— Start Dataset entries —

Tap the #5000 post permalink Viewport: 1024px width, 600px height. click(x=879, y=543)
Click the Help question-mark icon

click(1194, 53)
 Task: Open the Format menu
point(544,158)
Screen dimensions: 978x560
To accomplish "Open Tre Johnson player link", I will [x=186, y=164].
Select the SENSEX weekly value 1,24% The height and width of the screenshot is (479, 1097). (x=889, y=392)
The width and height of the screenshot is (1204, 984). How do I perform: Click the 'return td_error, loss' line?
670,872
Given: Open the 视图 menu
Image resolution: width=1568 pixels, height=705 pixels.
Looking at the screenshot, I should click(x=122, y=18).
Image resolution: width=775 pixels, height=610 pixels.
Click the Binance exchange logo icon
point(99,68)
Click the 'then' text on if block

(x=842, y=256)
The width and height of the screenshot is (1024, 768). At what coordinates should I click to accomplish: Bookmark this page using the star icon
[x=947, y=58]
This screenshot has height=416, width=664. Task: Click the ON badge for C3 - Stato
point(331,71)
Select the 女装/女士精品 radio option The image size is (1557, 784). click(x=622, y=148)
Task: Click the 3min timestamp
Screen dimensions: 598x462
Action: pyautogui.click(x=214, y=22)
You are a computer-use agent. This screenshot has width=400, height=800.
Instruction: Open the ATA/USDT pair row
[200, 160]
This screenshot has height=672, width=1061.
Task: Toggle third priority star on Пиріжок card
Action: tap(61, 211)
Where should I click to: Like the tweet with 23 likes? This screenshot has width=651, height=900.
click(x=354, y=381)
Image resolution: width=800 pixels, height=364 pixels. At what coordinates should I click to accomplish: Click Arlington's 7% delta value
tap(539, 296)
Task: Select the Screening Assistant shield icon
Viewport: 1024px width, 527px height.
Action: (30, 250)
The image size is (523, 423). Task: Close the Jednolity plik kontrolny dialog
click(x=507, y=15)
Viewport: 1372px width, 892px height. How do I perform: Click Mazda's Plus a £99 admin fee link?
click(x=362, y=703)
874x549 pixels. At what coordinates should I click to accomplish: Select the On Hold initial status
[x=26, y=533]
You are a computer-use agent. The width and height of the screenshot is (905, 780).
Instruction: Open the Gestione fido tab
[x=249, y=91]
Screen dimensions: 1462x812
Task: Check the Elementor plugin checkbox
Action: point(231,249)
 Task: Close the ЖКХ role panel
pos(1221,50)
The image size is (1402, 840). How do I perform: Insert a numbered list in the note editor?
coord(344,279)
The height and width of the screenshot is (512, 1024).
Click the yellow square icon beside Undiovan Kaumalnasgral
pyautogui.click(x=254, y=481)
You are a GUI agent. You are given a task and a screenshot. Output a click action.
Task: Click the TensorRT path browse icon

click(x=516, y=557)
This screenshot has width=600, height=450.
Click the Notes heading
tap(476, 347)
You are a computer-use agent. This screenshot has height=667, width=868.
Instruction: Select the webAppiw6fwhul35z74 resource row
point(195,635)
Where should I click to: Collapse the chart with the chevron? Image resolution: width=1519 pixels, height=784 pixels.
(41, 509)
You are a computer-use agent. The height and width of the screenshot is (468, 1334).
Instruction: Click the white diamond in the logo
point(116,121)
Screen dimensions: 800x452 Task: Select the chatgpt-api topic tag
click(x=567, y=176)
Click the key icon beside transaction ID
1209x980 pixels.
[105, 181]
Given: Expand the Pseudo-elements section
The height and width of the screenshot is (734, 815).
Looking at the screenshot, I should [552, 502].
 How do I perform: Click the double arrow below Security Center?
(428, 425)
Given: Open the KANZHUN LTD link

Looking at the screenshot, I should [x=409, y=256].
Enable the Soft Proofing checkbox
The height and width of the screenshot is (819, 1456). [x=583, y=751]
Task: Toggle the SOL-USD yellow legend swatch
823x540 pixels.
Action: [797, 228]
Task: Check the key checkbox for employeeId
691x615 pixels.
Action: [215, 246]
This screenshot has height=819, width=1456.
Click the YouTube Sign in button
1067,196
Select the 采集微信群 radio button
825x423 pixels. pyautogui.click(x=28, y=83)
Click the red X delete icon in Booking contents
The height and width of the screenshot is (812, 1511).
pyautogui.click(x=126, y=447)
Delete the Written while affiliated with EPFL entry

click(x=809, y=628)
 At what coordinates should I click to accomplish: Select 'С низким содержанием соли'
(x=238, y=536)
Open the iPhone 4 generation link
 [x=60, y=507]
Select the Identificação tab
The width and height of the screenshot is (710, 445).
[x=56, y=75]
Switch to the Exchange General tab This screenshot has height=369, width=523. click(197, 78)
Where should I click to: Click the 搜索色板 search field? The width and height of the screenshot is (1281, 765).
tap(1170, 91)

— End Dataset entries —

#### [Stated goal]
Rewrite every one of the items above, replacing "Image resolution" with "Display size" wherever it appears and leaving everything else unchanged.

#### [Exercise result]
Tap the #5000 post permalink Viewport: 1024px width, 600px height. click(x=879, y=543)
Click the Help question-mark icon

click(1194, 53)
 Task: Open the Format menu
point(544,158)
Screen dimensions: 978x560
To accomplish "Open Tre Johnson player link", I will [x=186, y=164].
Select the SENSEX weekly value 1,24% The height and width of the screenshot is (479, 1097). (x=889, y=392)
The width and height of the screenshot is (1204, 984). How do I perform: Click the 'return td_error, loss' line?
670,872
Given: Open the 视图 menu
Display size: width=1568 pixels, height=705 pixels.
Looking at the screenshot, I should click(x=122, y=18).
Display size: width=775 pixels, height=610 pixels.
Click the Binance exchange logo icon
point(99,68)
Click the 'then' text on if block

(x=842, y=256)
The width and height of the screenshot is (1024, 768). At what coordinates should I click to accomplish: Bookmark this page using the star icon
[x=947, y=58]
This screenshot has height=416, width=664. Task: Click the ON badge for C3 - Stato
point(331,71)
Select the 女装/女士精品 radio option The image size is (1557, 784). click(x=622, y=148)
Task: Click the 3min timestamp
Screen dimensions: 598x462
Action: pyautogui.click(x=214, y=22)
You are a computer-use agent. This screenshot has width=400, height=800.
Instruction: Open the ATA/USDT pair row
[200, 160]
This screenshot has height=672, width=1061.
Task: Toggle third priority star on Пиріжок card
Action: tap(61, 211)
Where should I click to: Like the tweet with 23 likes? This screenshot has width=651, height=900.
click(x=354, y=381)
Display size: width=800 pixels, height=364 pixels. At what coordinates should I click to accomplish: Click Arlington's 7% delta value
tap(539, 296)
Task: Select the Screening Assistant shield icon
Viewport: 1024px width, 527px height.
Action: (30, 250)
The image size is (523, 423). Task: Close the Jednolity plik kontrolny dialog
click(x=507, y=15)
Viewport: 1372px width, 892px height. How do I perform: Click Mazda's Plus a £99 admin fee link?
click(x=362, y=703)
874x549 pixels. At what coordinates should I click to accomplish: Select the On Hold initial status
[x=26, y=533]
You are a computer-use agent. The width and height of the screenshot is (905, 780).
Instruction: Open the Gestione fido tab
[x=249, y=91]
Screen dimensions: 1462x812
Task: Check the Elementor plugin checkbox
Action: point(231,249)
 Task: Close the ЖКХ role panel
pos(1221,50)
The image size is (1402, 840). How do I perform: Insert a numbered list in the note editor?
coord(344,279)
The height and width of the screenshot is (512, 1024).
Click the yellow square icon beside Undiovan Kaumalnasgral
pyautogui.click(x=254, y=481)
You are a GUI agent. You are given a task and a screenshot. Output a click action.
Task: Click the TensorRT path browse icon

click(x=516, y=557)
This screenshot has width=600, height=450.
Click the Notes heading
tap(476, 347)
You are a computer-use agent. This screenshot has height=667, width=868.
Instruction: Select the webAppiw6fwhul35z74 resource row
point(195,635)
Where should I click to: Collapse the chart with the chevron? Display size: width=1519 pixels, height=784 pixels.
(41, 509)
You are a computer-use agent. The height and width of the screenshot is (468, 1334).
Instruction: Click the white diamond in the logo
point(116,121)
Screen dimensions: 800x452 Task: Select the chatgpt-api topic tag
click(x=567, y=176)
Click the key icon beside transaction ID
1209x980 pixels.
[105, 181]
Given: Expand the Pseudo-elements section
The height and width of the screenshot is (734, 815).
Looking at the screenshot, I should [552, 502].
 How do I perform: Click the double arrow below Security Center?
(428, 425)
Given: Open the KANZHUN LTD link

Looking at the screenshot, I should [x=409, y=256].
Enable the Soft Proofing checkbox
The height and width of the screenshot is (819, 1456). [x=583, y=751]
Task: Toggle the SOL-USD yellow legend swatch
823x540 pixels.
Action: [797, 228]
Task: Check the key checkbox for employeeId
691x615 pixels.
Action: [215, 246]
This screenshot has height=819, width=1456.
Click the YouTube Sign in button
1067,196
Select the 采集微信群 radio button
825x423 pixels. pyautogui.click(x=28, y=83)
Click the red X delete icon in Booking contents
The height and width of the screenshot is (812, 1511).
pyautogui.click(x=126, y=447)
Delete the Written while affiliated with EPFL entry

click(x=809, y=628)
 At what coordinates should I click to accomplish: Select 'С низким содержанием соли'
(x=238, y=536)
Open the iPhone 4 generation link
 [x=60, y=507]
Select the Identificação tab
The width and height of the screenshot is (710, 445).
[x=56, y=75]
Switch to the Exchange General tab This screenshot has height=369, width=523. click(197, 78)
Where should I click to: Click the 搜索色板 search field? The width and height of the screenshot is (1281, 765).
tap(1170, 91)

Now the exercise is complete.